*** Opening Recorded information ***

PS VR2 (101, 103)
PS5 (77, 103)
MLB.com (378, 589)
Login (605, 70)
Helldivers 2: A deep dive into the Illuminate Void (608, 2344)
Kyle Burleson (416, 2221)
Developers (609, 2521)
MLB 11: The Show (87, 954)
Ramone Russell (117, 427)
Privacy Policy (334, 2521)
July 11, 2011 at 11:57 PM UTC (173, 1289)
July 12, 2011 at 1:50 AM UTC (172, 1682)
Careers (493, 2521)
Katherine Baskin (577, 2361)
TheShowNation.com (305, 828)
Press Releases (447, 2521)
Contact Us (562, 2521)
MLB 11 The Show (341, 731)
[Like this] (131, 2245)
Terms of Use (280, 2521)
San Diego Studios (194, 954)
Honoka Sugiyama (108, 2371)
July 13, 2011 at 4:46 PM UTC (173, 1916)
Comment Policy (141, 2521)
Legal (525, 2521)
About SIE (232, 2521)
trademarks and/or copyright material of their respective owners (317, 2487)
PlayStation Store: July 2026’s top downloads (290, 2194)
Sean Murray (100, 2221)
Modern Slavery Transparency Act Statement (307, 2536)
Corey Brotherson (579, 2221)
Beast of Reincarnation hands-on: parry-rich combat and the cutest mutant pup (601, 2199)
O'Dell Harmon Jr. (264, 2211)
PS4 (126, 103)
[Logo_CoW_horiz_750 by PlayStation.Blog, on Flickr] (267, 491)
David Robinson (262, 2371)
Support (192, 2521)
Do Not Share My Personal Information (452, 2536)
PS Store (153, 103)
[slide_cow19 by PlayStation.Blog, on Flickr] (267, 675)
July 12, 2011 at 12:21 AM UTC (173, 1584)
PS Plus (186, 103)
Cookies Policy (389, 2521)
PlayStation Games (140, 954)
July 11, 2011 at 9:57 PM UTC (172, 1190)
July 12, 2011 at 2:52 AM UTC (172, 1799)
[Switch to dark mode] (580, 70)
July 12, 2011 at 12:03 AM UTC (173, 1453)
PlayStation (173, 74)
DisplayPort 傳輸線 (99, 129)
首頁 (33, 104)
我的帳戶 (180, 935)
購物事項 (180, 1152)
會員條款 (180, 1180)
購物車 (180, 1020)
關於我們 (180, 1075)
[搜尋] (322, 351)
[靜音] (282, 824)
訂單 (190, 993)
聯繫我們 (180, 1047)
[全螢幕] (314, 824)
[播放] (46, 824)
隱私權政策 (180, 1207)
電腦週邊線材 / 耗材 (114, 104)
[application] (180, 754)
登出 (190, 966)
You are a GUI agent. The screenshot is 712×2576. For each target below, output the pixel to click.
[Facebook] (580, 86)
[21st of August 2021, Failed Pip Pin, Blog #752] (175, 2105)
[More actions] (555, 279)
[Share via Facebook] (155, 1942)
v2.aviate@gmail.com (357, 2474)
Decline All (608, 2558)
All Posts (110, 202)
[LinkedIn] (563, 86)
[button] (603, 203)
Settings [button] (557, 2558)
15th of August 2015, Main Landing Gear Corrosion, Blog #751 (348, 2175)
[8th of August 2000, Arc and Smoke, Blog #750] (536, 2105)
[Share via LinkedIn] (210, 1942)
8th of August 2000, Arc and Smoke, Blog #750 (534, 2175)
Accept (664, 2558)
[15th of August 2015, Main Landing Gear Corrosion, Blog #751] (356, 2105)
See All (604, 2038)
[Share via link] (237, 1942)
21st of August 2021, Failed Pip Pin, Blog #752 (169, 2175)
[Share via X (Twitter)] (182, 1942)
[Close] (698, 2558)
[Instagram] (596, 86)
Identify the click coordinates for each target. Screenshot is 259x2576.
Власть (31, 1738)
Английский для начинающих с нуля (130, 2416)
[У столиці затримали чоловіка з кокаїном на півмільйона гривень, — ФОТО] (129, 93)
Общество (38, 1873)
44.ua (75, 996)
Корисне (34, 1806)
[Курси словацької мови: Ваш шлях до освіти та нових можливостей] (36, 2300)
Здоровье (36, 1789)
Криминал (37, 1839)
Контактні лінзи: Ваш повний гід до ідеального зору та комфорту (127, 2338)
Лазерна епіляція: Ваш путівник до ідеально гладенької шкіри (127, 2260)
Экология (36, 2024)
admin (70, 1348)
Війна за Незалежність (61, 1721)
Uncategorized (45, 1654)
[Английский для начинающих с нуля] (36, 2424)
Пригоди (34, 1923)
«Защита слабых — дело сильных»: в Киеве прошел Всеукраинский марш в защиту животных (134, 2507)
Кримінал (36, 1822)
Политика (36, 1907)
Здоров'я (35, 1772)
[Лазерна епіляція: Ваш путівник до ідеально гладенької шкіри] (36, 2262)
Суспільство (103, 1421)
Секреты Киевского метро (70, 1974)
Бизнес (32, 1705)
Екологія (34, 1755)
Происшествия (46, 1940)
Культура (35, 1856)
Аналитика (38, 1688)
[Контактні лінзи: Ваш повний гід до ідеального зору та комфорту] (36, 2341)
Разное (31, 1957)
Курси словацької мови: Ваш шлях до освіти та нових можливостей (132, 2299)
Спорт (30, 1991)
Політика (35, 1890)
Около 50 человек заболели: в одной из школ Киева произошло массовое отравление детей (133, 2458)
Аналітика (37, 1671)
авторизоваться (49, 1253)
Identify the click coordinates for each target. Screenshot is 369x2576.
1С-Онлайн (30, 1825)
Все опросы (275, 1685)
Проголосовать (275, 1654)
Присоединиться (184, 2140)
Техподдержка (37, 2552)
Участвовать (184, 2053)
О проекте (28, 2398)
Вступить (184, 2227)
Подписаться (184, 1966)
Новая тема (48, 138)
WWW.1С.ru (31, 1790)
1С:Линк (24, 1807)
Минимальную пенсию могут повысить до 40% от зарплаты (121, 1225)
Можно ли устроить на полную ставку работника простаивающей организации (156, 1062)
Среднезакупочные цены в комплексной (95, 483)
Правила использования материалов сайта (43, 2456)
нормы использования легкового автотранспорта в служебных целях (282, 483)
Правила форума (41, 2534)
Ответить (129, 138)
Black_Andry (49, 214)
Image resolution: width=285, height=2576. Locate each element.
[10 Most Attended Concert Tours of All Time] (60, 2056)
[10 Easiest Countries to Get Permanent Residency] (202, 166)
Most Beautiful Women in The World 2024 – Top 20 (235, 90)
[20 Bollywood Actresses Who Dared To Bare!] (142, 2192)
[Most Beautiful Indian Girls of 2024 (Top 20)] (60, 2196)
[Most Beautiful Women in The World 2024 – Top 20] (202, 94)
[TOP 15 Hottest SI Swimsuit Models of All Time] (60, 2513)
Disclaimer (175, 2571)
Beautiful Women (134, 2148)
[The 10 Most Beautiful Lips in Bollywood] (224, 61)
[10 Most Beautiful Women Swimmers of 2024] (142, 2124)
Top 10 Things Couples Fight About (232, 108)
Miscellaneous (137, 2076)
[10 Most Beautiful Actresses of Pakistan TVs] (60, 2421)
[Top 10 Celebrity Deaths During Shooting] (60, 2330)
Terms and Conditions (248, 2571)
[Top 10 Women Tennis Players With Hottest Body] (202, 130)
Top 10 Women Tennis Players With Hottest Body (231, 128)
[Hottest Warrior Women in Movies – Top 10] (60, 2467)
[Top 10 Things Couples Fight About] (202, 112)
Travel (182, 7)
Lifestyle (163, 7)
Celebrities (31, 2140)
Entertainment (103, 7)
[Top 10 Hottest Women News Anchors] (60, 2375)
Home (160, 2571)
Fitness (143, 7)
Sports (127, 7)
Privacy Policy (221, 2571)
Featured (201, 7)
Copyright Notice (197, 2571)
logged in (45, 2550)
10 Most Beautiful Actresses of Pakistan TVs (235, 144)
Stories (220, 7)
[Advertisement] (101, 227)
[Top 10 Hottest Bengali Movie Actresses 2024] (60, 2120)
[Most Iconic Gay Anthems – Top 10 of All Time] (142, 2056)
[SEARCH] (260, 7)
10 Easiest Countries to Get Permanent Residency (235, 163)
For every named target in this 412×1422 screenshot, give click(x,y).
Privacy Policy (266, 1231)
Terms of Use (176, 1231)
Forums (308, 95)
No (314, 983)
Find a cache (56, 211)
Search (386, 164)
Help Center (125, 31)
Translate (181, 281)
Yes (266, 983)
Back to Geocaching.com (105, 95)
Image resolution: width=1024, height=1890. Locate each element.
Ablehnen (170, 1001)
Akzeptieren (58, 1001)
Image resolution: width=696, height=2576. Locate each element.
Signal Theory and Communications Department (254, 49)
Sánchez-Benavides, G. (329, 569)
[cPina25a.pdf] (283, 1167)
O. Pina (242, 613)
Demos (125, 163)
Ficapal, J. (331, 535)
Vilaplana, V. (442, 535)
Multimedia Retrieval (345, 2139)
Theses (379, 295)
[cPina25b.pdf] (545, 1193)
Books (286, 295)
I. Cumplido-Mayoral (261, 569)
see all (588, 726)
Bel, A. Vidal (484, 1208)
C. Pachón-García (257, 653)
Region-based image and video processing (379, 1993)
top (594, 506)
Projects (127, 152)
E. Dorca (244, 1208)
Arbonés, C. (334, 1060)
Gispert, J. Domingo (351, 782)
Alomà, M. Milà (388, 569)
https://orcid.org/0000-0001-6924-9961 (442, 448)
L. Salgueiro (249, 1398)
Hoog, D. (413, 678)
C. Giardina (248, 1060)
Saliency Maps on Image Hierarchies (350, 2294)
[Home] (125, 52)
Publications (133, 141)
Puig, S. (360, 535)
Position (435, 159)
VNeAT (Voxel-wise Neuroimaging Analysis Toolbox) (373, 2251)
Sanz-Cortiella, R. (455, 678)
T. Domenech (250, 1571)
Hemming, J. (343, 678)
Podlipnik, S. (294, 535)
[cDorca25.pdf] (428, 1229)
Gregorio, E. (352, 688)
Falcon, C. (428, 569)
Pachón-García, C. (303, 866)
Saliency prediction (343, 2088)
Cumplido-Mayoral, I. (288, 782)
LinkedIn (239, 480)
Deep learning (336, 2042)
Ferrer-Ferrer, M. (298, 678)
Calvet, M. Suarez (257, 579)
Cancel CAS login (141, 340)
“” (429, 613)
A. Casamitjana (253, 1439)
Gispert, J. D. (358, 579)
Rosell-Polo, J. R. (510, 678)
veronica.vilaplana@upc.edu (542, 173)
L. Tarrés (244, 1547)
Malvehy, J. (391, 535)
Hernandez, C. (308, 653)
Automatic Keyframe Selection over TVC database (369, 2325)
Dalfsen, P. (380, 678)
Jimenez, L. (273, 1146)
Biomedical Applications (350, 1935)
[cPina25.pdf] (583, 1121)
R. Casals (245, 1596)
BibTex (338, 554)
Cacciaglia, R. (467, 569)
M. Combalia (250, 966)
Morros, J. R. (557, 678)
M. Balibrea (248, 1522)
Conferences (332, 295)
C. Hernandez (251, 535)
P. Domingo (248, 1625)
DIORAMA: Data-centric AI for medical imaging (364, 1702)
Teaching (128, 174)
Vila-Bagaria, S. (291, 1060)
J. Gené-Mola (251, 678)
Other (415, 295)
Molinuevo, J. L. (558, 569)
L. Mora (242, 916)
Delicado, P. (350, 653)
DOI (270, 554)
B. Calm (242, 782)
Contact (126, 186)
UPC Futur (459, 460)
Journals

*** Closing Recorded information ***

▶ The problem: Among the records above, how many lines contain the word "Mayoral"? Answer with the number by itself.

▶ Solution below: 2